RECORDS PROVIDED.
######

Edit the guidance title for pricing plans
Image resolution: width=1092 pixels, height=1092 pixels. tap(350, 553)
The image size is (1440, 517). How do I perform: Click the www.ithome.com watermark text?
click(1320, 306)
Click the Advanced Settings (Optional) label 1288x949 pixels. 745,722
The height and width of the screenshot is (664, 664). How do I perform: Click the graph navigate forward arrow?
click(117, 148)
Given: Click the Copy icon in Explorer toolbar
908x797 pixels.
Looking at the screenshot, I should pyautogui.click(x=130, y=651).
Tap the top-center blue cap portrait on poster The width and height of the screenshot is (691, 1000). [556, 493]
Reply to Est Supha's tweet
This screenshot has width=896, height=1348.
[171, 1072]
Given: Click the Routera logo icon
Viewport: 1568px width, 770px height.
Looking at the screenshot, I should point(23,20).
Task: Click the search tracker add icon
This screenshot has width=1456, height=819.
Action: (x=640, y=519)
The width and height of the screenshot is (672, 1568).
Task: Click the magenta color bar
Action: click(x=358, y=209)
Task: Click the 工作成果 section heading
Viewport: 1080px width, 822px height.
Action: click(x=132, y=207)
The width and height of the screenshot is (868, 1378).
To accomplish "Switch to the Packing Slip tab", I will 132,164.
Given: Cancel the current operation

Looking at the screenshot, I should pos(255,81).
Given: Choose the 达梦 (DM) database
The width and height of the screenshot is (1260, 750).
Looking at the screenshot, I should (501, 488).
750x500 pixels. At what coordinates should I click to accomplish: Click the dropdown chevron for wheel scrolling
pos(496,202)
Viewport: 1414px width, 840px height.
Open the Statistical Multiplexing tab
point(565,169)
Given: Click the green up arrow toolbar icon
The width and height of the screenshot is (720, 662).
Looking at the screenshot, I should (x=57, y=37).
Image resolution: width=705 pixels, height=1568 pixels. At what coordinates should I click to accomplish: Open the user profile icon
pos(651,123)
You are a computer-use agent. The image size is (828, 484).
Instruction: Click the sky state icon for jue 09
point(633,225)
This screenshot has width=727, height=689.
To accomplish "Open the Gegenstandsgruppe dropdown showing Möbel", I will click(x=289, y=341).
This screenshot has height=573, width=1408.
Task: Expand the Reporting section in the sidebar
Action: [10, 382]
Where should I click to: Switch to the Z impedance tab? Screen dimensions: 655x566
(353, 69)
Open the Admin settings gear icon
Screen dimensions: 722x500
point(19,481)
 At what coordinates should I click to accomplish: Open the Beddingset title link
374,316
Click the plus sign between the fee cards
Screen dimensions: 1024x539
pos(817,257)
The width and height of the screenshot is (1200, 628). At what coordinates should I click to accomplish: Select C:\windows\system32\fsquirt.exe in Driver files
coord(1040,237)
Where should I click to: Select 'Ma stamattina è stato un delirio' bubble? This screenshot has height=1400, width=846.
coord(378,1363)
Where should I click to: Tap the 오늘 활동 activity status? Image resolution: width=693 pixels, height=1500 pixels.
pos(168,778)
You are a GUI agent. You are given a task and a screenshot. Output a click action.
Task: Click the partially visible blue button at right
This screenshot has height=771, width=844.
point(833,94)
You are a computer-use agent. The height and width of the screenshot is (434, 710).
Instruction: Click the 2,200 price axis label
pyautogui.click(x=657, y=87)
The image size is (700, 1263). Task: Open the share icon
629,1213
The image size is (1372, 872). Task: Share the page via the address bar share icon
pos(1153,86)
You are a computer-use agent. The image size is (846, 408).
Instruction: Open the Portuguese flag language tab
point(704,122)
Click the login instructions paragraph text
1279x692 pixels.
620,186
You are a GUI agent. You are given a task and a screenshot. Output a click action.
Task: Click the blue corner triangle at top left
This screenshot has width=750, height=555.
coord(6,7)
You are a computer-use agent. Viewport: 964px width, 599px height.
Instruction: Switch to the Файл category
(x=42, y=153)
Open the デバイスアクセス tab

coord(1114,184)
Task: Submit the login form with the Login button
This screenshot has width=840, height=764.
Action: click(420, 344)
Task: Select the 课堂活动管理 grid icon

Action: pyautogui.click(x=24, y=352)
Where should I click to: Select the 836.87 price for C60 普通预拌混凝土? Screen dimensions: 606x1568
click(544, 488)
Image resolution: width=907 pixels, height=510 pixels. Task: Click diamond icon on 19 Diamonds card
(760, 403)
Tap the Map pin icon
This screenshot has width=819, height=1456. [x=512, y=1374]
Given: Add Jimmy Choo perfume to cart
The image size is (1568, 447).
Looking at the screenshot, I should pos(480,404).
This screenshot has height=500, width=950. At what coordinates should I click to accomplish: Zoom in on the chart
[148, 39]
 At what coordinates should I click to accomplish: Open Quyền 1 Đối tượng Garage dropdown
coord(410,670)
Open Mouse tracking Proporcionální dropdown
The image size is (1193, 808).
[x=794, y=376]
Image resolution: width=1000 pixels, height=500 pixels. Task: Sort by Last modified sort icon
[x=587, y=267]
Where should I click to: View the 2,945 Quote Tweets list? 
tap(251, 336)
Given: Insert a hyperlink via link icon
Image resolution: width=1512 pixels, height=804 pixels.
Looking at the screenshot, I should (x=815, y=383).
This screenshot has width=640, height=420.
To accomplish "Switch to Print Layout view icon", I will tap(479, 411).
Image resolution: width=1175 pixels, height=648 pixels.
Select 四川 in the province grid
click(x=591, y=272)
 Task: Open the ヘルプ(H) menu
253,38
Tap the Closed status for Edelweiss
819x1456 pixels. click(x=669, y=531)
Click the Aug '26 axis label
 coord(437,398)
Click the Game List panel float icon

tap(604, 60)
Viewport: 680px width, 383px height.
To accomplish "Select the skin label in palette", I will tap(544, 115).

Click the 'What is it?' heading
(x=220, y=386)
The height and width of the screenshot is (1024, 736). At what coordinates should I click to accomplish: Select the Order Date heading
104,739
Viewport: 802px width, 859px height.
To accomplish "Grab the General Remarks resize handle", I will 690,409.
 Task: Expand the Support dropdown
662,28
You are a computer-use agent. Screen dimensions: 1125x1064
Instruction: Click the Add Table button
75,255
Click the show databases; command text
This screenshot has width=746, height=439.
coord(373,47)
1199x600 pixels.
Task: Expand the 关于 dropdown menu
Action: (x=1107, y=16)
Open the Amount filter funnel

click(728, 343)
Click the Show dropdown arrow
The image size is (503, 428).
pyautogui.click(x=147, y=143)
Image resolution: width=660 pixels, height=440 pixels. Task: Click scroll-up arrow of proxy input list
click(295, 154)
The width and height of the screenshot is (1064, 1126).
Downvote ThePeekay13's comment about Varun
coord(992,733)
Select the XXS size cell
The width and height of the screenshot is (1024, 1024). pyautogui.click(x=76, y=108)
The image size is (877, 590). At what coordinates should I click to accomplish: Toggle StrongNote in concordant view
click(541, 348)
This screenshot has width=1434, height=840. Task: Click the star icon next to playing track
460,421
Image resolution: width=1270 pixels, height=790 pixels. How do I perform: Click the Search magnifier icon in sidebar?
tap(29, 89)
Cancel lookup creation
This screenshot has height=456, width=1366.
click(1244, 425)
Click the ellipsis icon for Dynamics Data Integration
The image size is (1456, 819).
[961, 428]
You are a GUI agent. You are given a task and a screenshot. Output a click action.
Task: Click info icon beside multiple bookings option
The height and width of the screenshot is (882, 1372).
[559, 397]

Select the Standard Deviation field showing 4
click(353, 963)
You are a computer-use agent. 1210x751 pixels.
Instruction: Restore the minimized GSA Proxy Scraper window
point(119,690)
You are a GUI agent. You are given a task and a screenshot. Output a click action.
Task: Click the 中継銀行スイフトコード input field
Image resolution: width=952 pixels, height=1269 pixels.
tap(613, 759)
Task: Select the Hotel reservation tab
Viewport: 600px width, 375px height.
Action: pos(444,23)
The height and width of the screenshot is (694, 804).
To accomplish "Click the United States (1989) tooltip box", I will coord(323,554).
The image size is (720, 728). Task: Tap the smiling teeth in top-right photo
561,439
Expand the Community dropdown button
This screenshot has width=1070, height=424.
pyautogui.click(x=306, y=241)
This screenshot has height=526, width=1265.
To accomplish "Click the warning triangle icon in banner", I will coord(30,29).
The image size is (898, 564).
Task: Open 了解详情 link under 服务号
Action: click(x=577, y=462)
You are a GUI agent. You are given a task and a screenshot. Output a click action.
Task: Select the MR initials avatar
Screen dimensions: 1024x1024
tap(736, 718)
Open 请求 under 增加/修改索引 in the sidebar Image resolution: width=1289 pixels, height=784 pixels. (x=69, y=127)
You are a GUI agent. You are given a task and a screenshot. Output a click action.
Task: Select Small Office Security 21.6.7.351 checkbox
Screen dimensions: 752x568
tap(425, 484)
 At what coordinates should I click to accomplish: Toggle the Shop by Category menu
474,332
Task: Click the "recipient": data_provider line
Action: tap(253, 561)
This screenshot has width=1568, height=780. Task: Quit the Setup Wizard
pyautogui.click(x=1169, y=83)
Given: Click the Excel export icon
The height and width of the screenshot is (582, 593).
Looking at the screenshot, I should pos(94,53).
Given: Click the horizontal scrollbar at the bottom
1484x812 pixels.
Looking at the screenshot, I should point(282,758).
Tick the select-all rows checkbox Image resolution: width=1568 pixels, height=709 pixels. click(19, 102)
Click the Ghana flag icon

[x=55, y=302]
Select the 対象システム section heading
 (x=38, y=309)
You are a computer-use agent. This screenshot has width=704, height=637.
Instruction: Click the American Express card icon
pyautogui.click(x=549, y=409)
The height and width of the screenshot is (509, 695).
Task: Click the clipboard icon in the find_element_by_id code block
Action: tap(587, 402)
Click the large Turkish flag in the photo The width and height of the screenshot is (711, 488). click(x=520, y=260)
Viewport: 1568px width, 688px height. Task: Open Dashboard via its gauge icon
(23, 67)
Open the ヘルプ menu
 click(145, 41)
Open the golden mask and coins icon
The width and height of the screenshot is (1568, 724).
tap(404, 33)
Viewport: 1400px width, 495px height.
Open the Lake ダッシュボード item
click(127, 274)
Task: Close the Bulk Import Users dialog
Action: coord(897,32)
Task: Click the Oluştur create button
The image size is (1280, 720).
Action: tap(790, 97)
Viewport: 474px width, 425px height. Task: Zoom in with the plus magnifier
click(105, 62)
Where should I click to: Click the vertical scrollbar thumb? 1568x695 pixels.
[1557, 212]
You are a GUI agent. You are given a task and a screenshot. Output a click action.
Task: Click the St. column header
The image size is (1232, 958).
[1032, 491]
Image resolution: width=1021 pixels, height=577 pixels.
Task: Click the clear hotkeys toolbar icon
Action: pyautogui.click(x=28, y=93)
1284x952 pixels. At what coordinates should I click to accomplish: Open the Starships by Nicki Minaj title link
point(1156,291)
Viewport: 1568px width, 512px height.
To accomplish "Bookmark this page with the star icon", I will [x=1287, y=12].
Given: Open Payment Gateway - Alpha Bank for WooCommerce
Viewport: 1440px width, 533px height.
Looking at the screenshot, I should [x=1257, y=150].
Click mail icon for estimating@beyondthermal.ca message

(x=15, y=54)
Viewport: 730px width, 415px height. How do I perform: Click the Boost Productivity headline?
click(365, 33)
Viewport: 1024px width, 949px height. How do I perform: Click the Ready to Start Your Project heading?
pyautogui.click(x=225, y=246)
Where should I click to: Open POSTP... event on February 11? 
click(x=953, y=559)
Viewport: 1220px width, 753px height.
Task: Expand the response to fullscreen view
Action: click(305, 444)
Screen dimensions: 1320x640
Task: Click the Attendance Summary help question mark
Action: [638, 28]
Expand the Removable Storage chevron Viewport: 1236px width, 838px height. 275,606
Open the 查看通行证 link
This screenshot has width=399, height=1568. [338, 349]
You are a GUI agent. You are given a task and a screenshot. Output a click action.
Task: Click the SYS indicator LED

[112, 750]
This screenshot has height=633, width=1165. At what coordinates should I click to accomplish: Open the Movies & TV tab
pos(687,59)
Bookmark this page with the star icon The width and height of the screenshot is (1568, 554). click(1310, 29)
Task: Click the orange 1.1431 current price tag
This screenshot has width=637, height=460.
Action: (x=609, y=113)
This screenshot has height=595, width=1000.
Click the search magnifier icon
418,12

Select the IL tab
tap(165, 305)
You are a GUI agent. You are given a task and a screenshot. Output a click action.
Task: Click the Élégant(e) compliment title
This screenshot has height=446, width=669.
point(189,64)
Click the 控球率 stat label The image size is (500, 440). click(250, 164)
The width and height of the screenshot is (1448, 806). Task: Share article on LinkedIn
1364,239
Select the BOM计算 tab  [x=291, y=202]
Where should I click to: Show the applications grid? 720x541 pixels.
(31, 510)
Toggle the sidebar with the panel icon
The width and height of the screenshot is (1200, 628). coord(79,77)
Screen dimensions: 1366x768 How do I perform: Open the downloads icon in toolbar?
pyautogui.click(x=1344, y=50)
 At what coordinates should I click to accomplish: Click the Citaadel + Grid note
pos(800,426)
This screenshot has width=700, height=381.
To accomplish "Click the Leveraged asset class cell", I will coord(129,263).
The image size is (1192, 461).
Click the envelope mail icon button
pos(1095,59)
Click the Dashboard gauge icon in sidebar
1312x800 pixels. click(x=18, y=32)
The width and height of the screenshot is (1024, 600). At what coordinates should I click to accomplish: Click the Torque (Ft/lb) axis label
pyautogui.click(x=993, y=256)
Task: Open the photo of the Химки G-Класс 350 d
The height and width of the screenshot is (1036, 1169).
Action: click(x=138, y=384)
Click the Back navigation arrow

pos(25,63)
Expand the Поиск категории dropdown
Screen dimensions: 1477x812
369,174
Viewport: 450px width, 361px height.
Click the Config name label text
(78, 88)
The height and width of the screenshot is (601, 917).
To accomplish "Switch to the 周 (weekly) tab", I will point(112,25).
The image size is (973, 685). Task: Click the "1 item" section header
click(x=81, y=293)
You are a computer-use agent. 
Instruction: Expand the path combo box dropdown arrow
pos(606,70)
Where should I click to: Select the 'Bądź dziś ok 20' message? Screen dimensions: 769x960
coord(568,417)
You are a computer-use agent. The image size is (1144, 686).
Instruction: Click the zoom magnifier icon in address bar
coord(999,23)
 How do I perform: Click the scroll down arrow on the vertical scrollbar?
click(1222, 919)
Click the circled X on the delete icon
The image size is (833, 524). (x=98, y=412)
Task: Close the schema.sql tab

######

WORK INSTRUCTIONS. Your whole answer should be one number, the count of lines in the records that hold "Bookmark".

TASK RESULT. 2